If your neighbor’s yard is making you green with envy, the West Virginia University Extension Service has advice to help spruce up your surroundings and take steps to ensure an attractive lawn that is in good shape.
“Just like any plant, the lawn is a living thing that needs proper care to thrive,” said Rakesh Chandran, WVU Extension Service specialist and professor in weed science. “It needs a solid base to grow from and maintained carefully to be as healthy, and beautiful, as possible.”
The first step in achieving a healthy lawn is to “get the dirt” on the soil conditions of the yard.
“The soil is at the root of a healthy lawn, and knowing what you’re working with and what sort of condition the soil is in is critical,” advised Chandran. “Your local WVU Extension Service county office provides everything needed for a free soil analysis through the WVU soil testing laboratory.”
The test results offer insight into soil acidity levels so that type and volume of fertilizers can be determined, if needed. Fertilizers are generally applied in spring or fall months, and the chemical composition varies by season.
Based on the recommendations of the soil analysis, choose the correct treatment and apply fertilizers to a dry lawn as uniformly as possible with a properly calibrated spreader. Avoid overlaps in application, and be sure to keep fertilizers away from surface water.
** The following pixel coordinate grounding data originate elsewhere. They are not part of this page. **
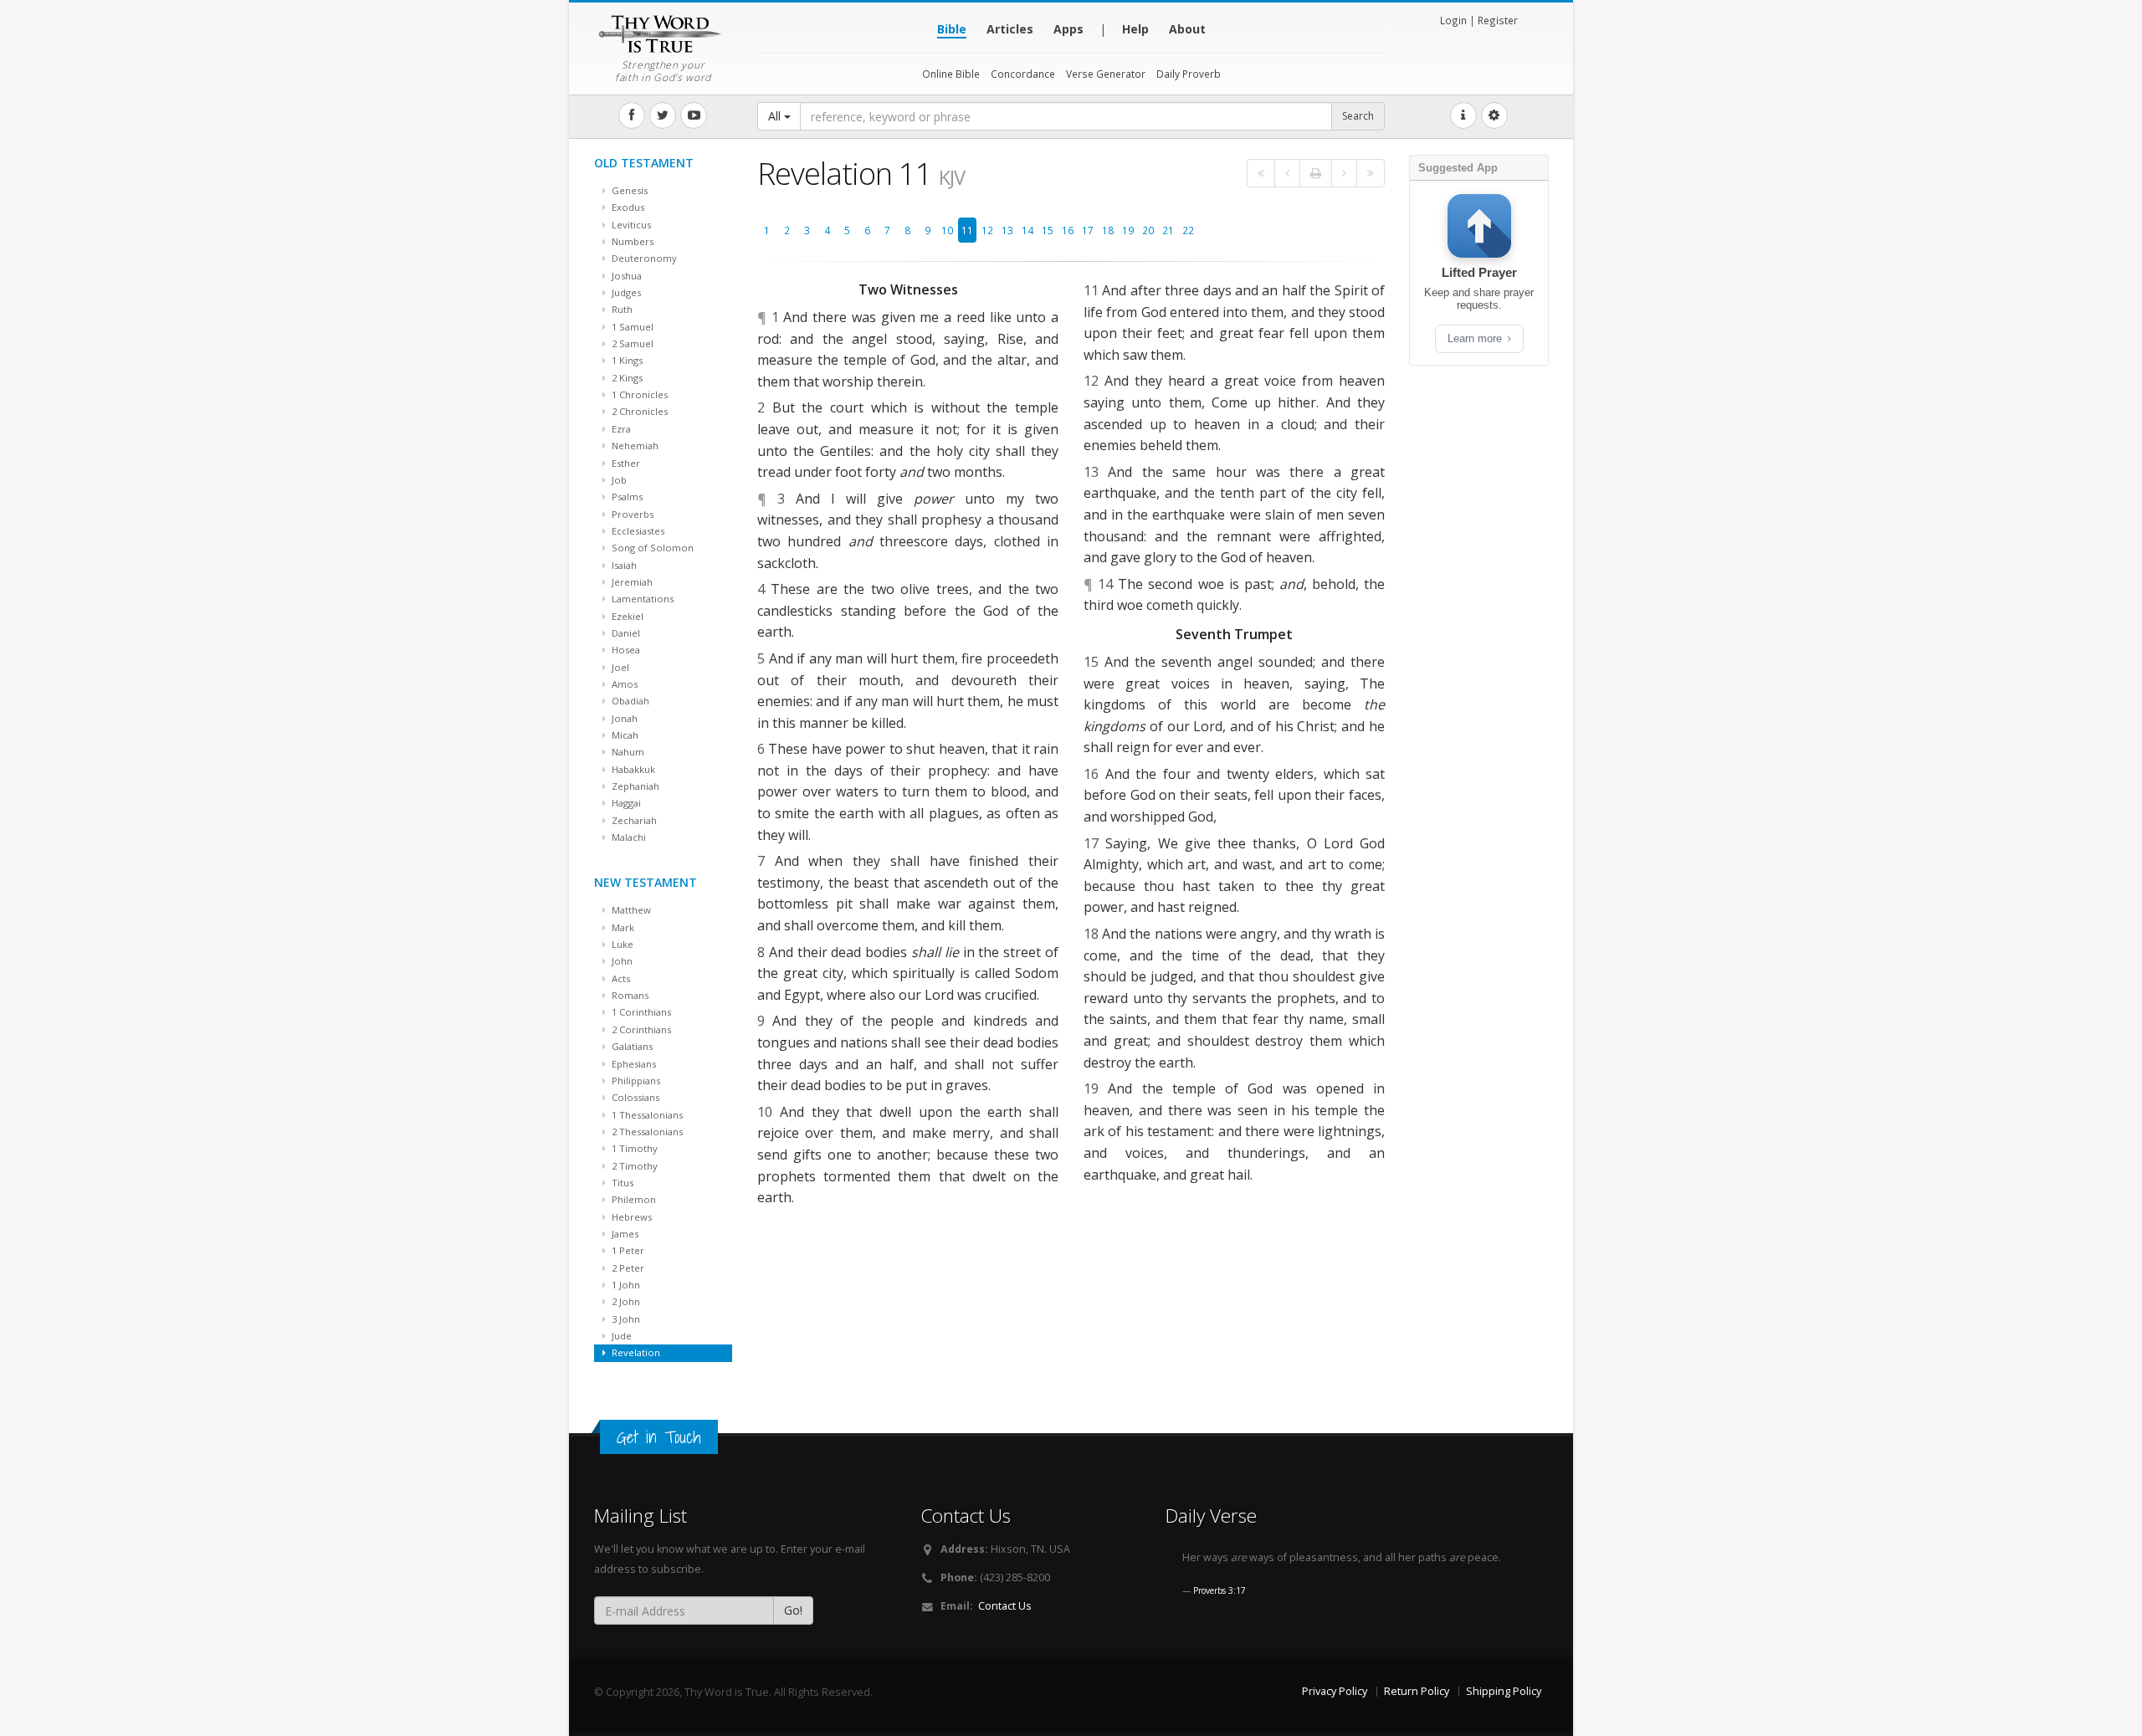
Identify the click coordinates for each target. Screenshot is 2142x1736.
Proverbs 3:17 (1219, 1590)
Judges (625, 292)
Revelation (634, 1352)
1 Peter (626, 1250)
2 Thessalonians (646, 1131)
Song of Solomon (651, 547)
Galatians (631, 1046)
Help (1135, 29)
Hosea (624, 649)
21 (1168, 230)
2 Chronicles (638, 411)
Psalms (626, 496)
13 (1007, 230)
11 (967, 230)
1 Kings (626, 360)
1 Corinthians (640, 1012)
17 (1088, 230)
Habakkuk (632, 769)
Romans (628, 995)
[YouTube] (693, 115)
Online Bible (951, 73)
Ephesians (632, 1063)
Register (1498, 20)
Once the soil has been primed for optimum growth and the grass is growing tall, the next step is to maintain the growth. Properly mowing is vital to having a lush, healthy lawn.
According to Chandran, mowing grass too short will result in a poor strand of grass and excess weed growth. In general, he recommends a mowing height of approximately 3 inches to promote root development.
“However, whenever possible, the most ideal way to mow is to remove only one-third of the lawn’s top-growth and allow the clippings to be recycled back into the lawn,” said Chandran.
Make sure that mowing equipment is at peak condition for best results.
“When mowing, sharp blades are of utmost importance — dull blades pull instead of cut, potentially triggering diseases and reducing the overall vigor of the lawn,” explained Chandran.
During the summer months, when rainfall is scarce and watering may be necessary, deep watering promotes deeper rooting which makes grass more resistant to heat and drought according to Chandran.
To determine initially how much water constitutes sufficient watering, place a coffee can under the sprinkler and irrigate until the water depth in the can measures one inch. Lawns should not be watered in the evening as it will not have time to dry before nightfall, making it prone to disease.
For good root health, Chandran recommends aerating the lawn once every three years during fall months, followed by a top-dressing of quality compost. Hollow-tine aerators work best, but other types may be used. Check with a local equipment rental agency to see what is available.
“Unfortunately, there are some lawn problems that cannot be controlled by general maintenance practices and lawns often fall prey to diseases, insects and weeds that can result in serious problems,” said Chandran. “Identifying those problems and getting recommendations on treating them is a subject that your local WVU Extension agent can gladly help with.”